TÜRKİYE CUMHURİYETİ
ANAYASA MAHKEMESİ
İKİNCİ BÖLÜM
KARAR
ŞEKERLERTEM OTEL YÖNETİM HİZMETLERİ İNŞAAT EMLAK TURİZM TİCARET LTD. ŞTİ. BAŞVURUSU
(Başvuru Numarası: 2018/24974)
Karar Tarihi: 14/4/2022
Başkan
:
Kadir ÖZKAYA
Üyeler
M. Emin KUZ
Yıldız SEFERİNOĞLU
Basri BAĞCI
Kenan YAŞAR
Raportör
Ayhan KILIÇ
Başvurucu
Şekerlertem Otel Yönetim Hizmetleri İnşaat Emlak Turizm Ticaret Ltd.Şti.
Vekili
Av. Kemal YÜZBAŞIOĞLU
I. BAŞVURUNUN KONUSU
1. Başvuru, yargılamanın uzun sürmesi nedeniyle makul sürede yargılanma hakkının ihlal edildiği iddiasına ilişkindir.
II. BAŞVURU SÜRECİ
2. Başvuru 10/8/2018 tarihinde yapılmıştır. Komisyonca başvurunun kabul edilebilirlik incelemesinin Bölüm tarafından yapılmasına karar verilmiştir.
3. Başvuru belgelerinin bir örneği bilgi için Adalet Bakanlığına gönderilmiştir.
III. OLAY VE OLGULAR
4. Başvuru formu ve eklerinde ifade edildiği şekliyle ilgili olaylar özetle şöyledir:
5. Başvurucu, Alanya'da faaliyet gösteren bir limitet şirkettir.
6. Antalya'nın Alanya ilçesi Türkler köyünün (Sonradan mahalleye dönüşmüştür.) merasına el atılmasının önlenmesi istemiyle Türkler köyü tüzel kişiliği tarafından T.R.ye karşı 8/11/1946 tarihinde Alanya Asliye Hukuk Mahkemesinde açılan davanın kapsamı, tarafları ve görüldüğü mahkeme zamanla değişmiştir. En son Alanya Kadastro Mahkemesinde (Mahkeme) görülen davadaki taraf sayısı 622 olmuştur.

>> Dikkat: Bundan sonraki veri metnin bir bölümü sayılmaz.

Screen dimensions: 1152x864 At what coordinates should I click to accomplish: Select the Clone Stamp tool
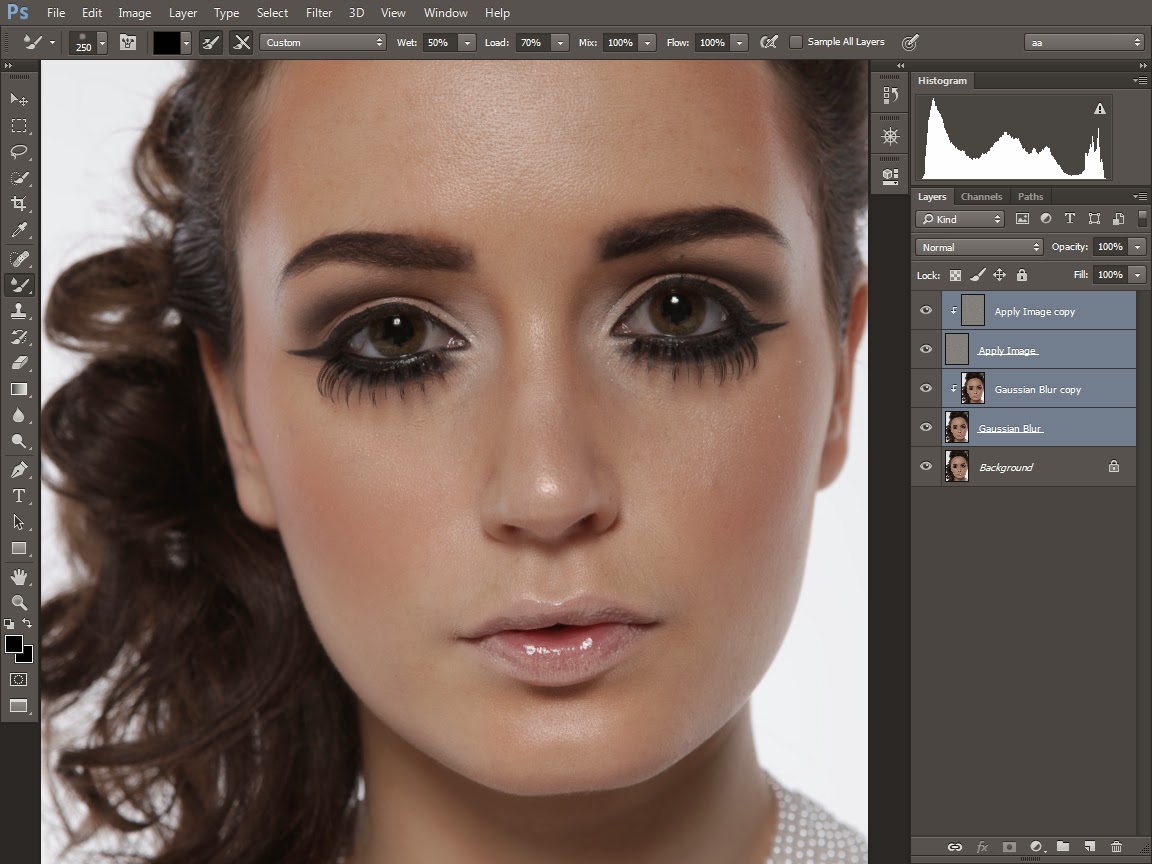point(19,311)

7. Başvurucu da yargılamaya davalı sıfatıyla taraf olmuş ise de başvurucunun hangi tarihten itibaren davaya taraf olduğu konusunda başvuru formunda bir açıklama yapılmamıştır.
8. Davada mahkemeler daha önce birkaç kez hüküm kurmuş ancak bu hükümler çeşitli sebeplerle Yargıtay tarafından bozulmuştur. Mahkeme 23/12/2014 tarihinde davayı karara bağlamıştır. Mahkeme 115 ada 1 parsel sayılı taşınmazın başvurucu adına tapuya kayıt ve tesciline karar vermiştir.
9. Karar bazı taraflarca temyiz edilmiştir. Yargıtay 16. Hukuk Dairesi 24/3/2016 tarihinde kararı bozmuştur. Karar düzeltme istemi de aynı Dairenin 11/6/2020 tarihli kararıyla reddedilmiştir.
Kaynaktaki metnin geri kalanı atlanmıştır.